推土机开到祠堂旧址那天,老李头坐在自家门槛上看了整整一上午。
他没去拦。村里人也都没拦。这村子荒了快二十年,年轻人都进了城,祠堂塌了大半,只剩两根石柱子戳在那儿,鸟粪糊了厚厚一层。拆迁队给的价钱不低,各家各户都签了字。
老李头儿子在深圳打工,年初打电话回来说,爹,签了吧,那破地方还能住人?
于是他就签了。
下午三点多,推土机铲斗撞上什么东西,咔的一声响,履带卡顿了一下。司机小陈探出头来看了一眼,骂了句操,又挂了挡。
那东西裹在烂席子里,黑乎乎一卷,被铲斗挑到半空后整个散开。席子落地,里头滚出一把骨头,颅骨磕在石头上,滚了两圈才停下。
小陈急忙刹住车,脸都白了。
工头老周跑过来,看了一眼,转头朝后头喊“老李!老李你过来看看,这是不是你们村的?”
老李头走过去蹲下,没碰那骨头。他看了很久。
席子边上有根针,已经锈透了,弯成一道弧形。
老李头站起来,直接往回走。
“谁家的啊?”老周在后头喊。
“不知道。”老李头没回头,“埋回去吧。”
当晚老周开车去镇上,买了纸钱,带着小陈把那堆骨头敛进编织袋,在祠堂旧址边上挖了个坑埋了。老周信这个。他说动土动了先人,不烧点纸走不脱。
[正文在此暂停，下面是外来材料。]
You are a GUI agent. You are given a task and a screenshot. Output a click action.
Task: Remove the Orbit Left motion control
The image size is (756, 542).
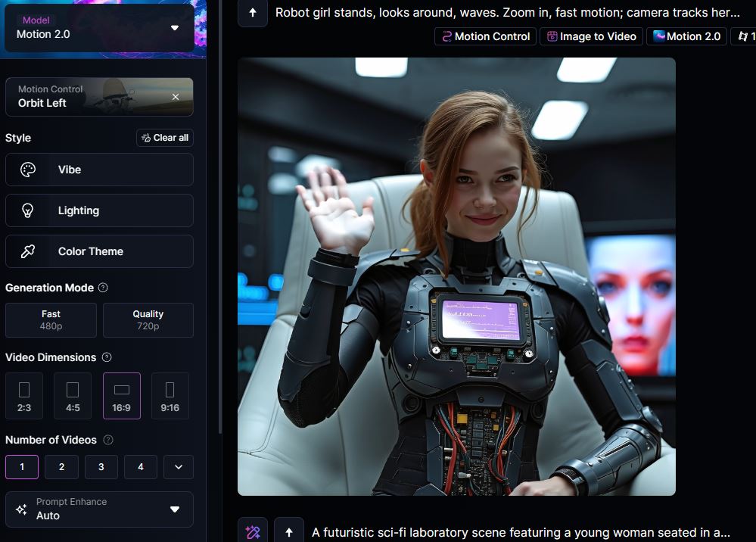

小陈虽说是技校毕业,但好歹也接受过教育,他是不信的。说人都死了多少年了,骨头都朽了,还能作什么妖。
第二天早上,小陈还没起来。
工棚里其他人以为他睡死了,去掀被子。小陈侧躺着,左脸压在枕头上。工友喊他名字,他没有反应。工友便把他翻了过来。
只见他左眼闭着,右眼慢慢睁开来。
“都过来干嘛,多睡会觉都不行啊。”
“小陈!你的左眼怎么了?”一个工人惊呼道。
周围几个工人看到的是,小陈那左眼上下眼睑粘在一块儿了,严丝合缝,睫毛朝下压着。
小陈拿手指去蹭了一下,很硬,但是没有痛觉。眼皮不像是被眼屎糊住,而是长上了。
很快,小陈就被送到镇卫生院。医生扒拉半天,拿棉签蘸了盐水擦,眼皮不红不肿,就是合在一起。医生说你这是先天睑缘融合吧,小时候没做手术?
小陈说,“我他妈前天还好好的。”
医生建议让他去县医院。
县医院眼科主任戴着头灯看了五分钟,说做个切片检查。
小陈说做什么切片,你把它划开不就完了?
主任说你这是上下眼睑组织粘连,不是被胶水粘住了,切开可以,但不知道里面长成什么样。
小陈说那就切。
直到手术刀片划下去,左眼皮从中间豁开一道口子,没流血。眼皮翻开,眼珠子在里头动了一下,转过来,盯着主任的脸。
主任刀停在半空。
那眼珠子是活的。瞳孔收缩了一下,光反射正常。
主任做了二十多年眼科手术,没见过这种情况。上下眼睑的组织像是被什么极其细密的东西缝合过,但不是线,是皮肤自己长在了一起,针脚均匀细密,每隔一毫米一个凹陷,一共七针。
他又数了三遍。确实是七针。
小陈从县医院回来后,没再去工地。他把自己关在工棚里,整天拿手机前置摄像头对着左眼照。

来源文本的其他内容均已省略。